Directions>
Rewrite the lines between the one holding "Where should I" and the one holding "click(x=1048, y=49)", inclusive, as a numbered list, leaving out blank lines and pictures.

Records provided>
——

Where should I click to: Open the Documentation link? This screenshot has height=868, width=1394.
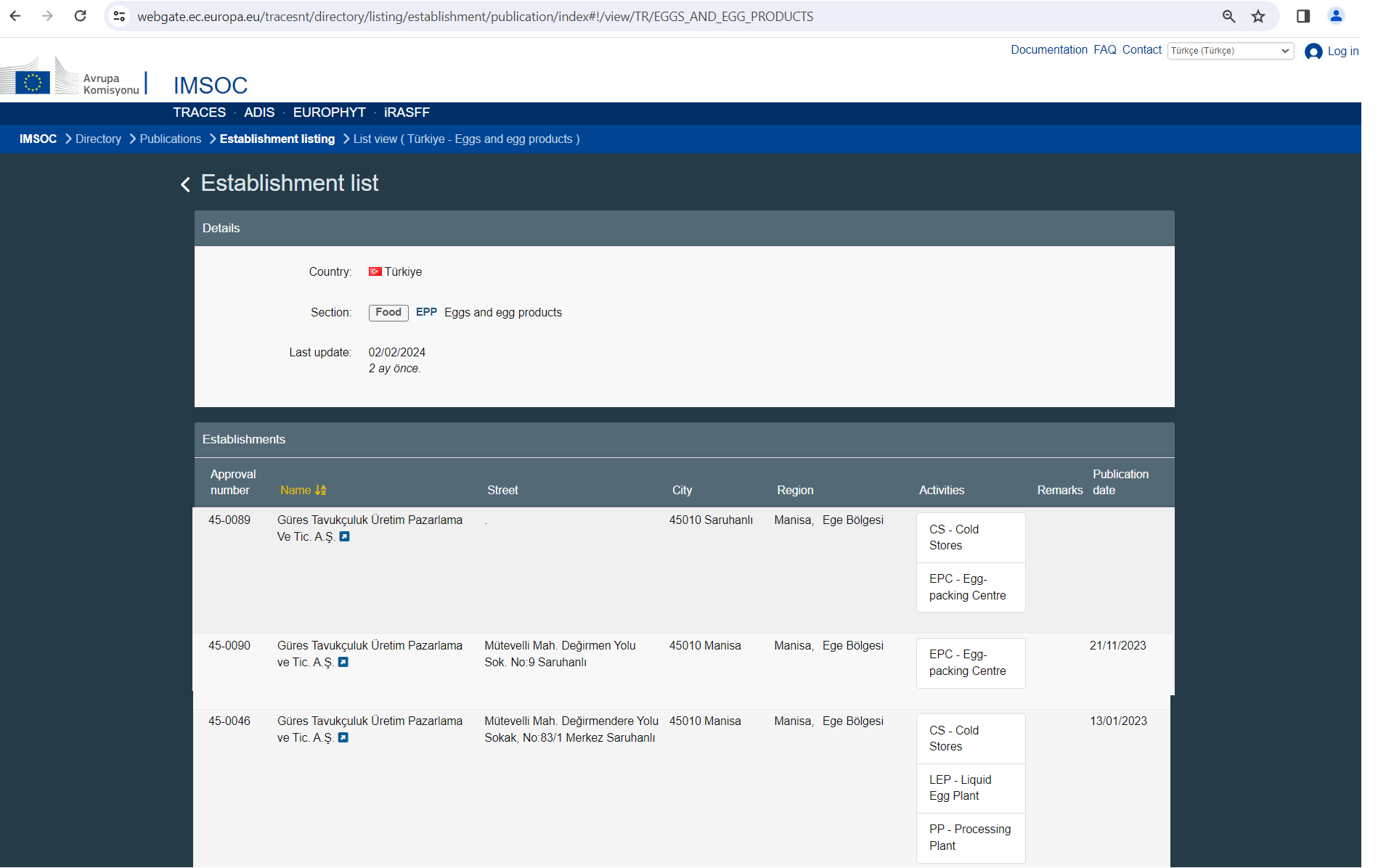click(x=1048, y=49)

——

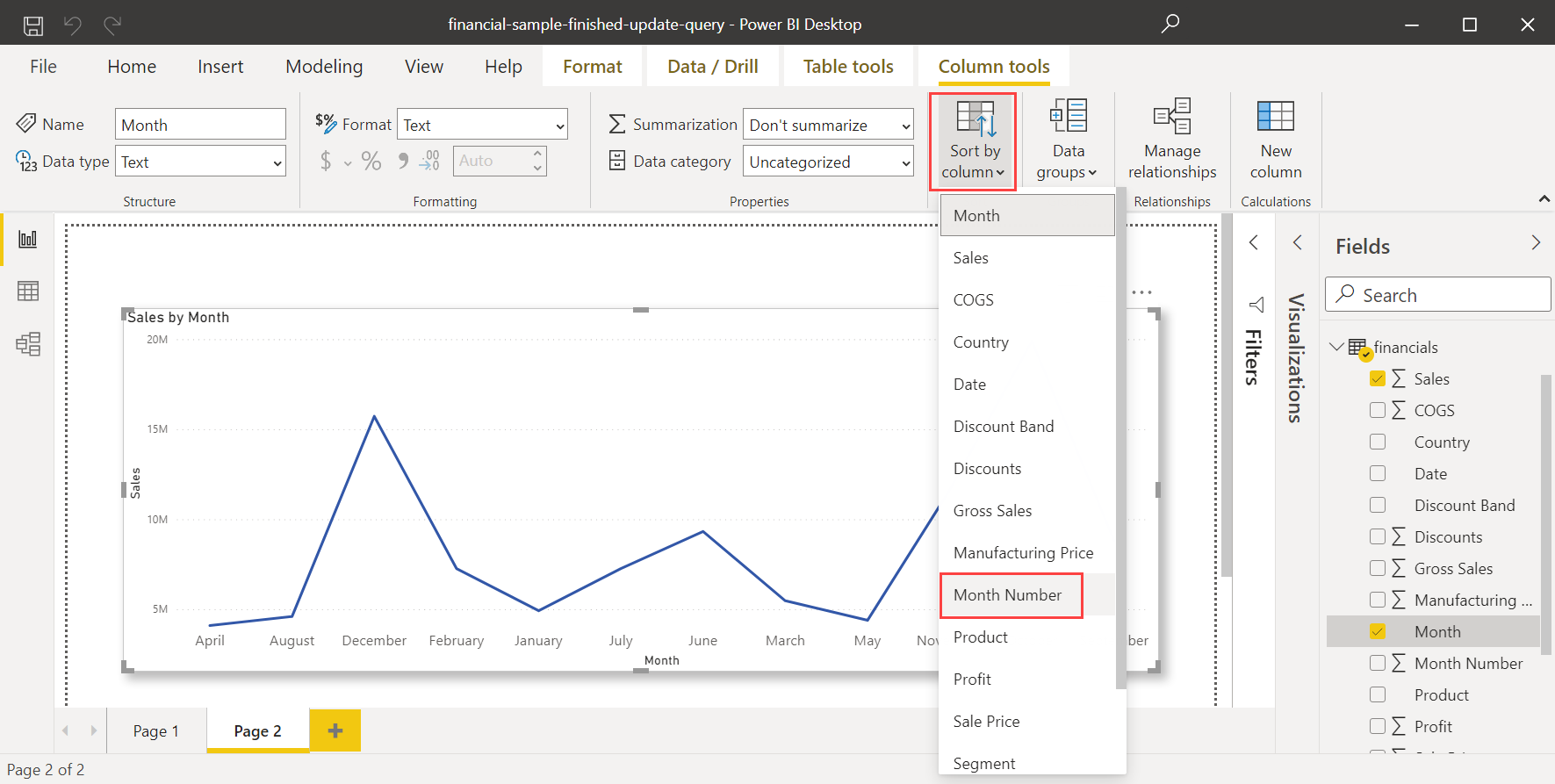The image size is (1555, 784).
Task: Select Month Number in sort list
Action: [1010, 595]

——

Answer to the task>
1. Where should I click to: Open the Documentation link? This screenshot has height=868, width=1394.
2. click(x=1048, y=49)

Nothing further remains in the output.